Here, the memory of the place has yet to recede into a mythical past, has yet to be divested of its relation with calendar time. Instead, walking through the environment, feeling the light strike me in a singular way, and becoming aware of the damp air, the effect of which is a condition of the basement level, I am immediately returned not only to a specific time but also to a particular mode of embodiment. As I sit on a wooden box in the bedroom, my head must tilt at an uncomfortable angle in order to view the window above. Once more, I encounter the window primarily through its small and damaged air vent, which rotates with a gentle creaking noise. Below street level, the focus of this room is oriented toward the nameless human beings who walk above. Only their feet can be seen. Sometimes, however, a voice comes into the room before receding into silence. I confess: I had forgotten about the low-level melancholy this room invokes; forgotten, too, about the insomnia that became constitutive of my experience of failing to sleep here.
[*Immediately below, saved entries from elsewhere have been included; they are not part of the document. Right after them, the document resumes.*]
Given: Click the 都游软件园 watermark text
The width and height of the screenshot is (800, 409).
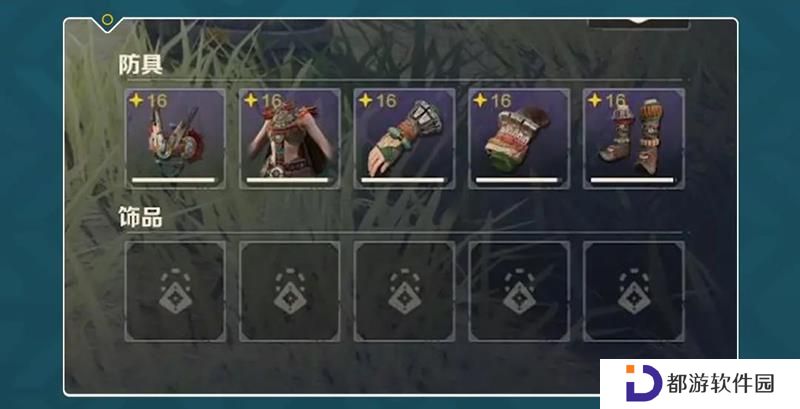Looking at the screenshot, I should point(720,384).
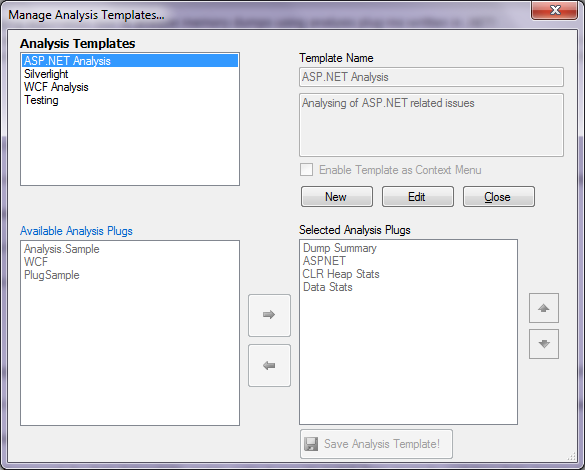585x470 pixels.
Task: Click the right arrow to add plug
Action: click(269, 315)
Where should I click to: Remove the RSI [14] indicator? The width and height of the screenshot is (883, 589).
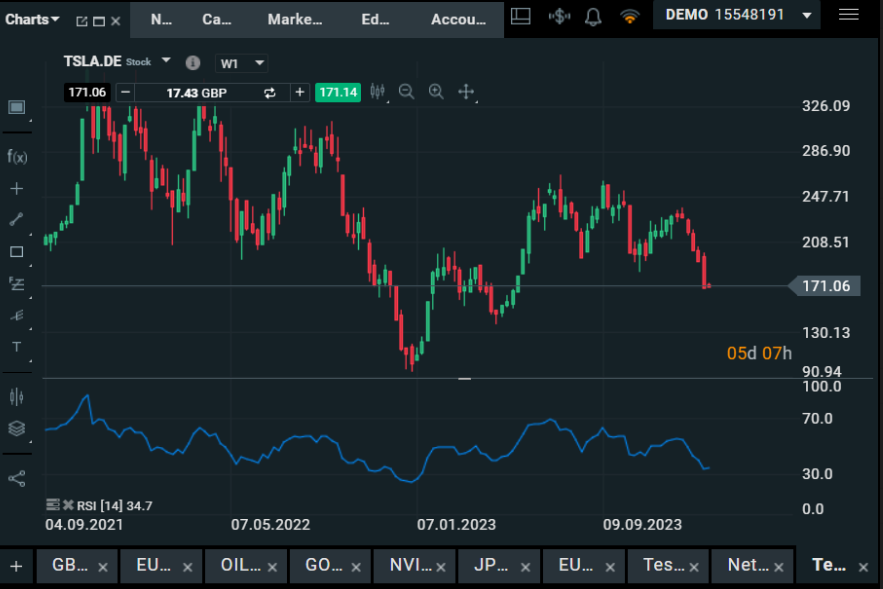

I leave, and am now in the lounge. All that remains of my former presence is the mannequin of a woman in the patio area. Too cumbersome to move, it has remained stationary, entering into a decaying existence, apathetic to its new owner. Despite this fragment of the old life, I am still able to sense my own presence in the room. When I move nearer to the French doors, the combination of feeling the draft and smelling the rotting wood returns me to a piece of writing I was finishing on aesthetic experience three years ago. As though the two events have formed one image, it is impossible for me to isolate the act of writing from the draft and rot.